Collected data
=== Begin Enclosure ===

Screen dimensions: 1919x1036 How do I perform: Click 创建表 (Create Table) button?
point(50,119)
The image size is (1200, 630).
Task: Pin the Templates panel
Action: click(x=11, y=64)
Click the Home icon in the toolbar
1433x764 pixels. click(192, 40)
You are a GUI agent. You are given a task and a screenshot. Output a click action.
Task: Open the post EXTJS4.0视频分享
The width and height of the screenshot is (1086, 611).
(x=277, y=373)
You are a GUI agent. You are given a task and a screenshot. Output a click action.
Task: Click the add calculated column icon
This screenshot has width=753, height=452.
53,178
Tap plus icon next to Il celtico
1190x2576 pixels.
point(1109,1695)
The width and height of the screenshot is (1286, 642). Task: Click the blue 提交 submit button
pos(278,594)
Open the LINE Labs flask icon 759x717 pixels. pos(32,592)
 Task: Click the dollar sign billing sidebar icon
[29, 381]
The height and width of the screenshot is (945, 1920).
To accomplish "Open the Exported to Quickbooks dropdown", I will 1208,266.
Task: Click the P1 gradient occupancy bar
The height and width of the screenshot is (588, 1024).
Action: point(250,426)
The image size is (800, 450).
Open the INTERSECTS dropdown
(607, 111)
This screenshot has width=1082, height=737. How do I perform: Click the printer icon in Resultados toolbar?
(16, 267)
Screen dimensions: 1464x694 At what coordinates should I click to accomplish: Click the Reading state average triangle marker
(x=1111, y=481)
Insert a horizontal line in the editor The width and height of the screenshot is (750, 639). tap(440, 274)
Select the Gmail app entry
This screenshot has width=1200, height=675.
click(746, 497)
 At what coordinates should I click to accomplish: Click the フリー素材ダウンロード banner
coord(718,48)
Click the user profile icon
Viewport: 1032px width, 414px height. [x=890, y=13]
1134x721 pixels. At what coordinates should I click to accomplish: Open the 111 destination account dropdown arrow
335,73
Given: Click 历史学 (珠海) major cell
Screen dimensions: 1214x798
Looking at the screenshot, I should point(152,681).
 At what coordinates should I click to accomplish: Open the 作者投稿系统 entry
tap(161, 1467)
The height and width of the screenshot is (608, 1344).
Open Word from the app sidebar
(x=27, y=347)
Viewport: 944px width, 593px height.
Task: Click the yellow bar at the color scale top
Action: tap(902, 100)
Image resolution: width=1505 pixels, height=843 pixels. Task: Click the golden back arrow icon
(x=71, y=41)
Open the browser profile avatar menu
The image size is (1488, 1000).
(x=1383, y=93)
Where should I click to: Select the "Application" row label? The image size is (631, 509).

=== End Enclosure ===

**Exercise:** When you answer, output each line of the data exactly as given, from its first line up to and including the one with "The height and width of the screenshot is (945, 1920).".

**Result of this exercise:**
Screen dimensions: 1919x1036 How do I perform: Click 创建表 (Create Table) button?
point(50,119)
The image size is (1200, 630).
Task: Pin the Templates panel
Action: click(x=11, y=64)
Click the Home icon in the toolbar
1433x764 pixels. click(192, 40)
You are a GUI agent. You are given a task and a screenshot. Output a click action.
Task: Open the post EXTJS4.0视频分享
The width and height of the screenshot is (1086, 611).
(x=277, y=373)
You are a GUI agent. You are given a task and a screenshot. Output a click action.
Task: Click the add calculated column icon
This screenshot has width=753, height=452.
53,178
Tap plus icon next to Il celtico
1190x2576 pixels.
point(1109,1695)
The width and height of the screenshot is (1286, 642). Task: Click the blue 提交 submit button
pos(278,594)
Open the LINE Labs flask icon 759x717 pixels. pos(32,592)
 Task: Click the dollar sign billing sidebar icon
[29, 381]
The height and width of the screenshot is (945, 1920).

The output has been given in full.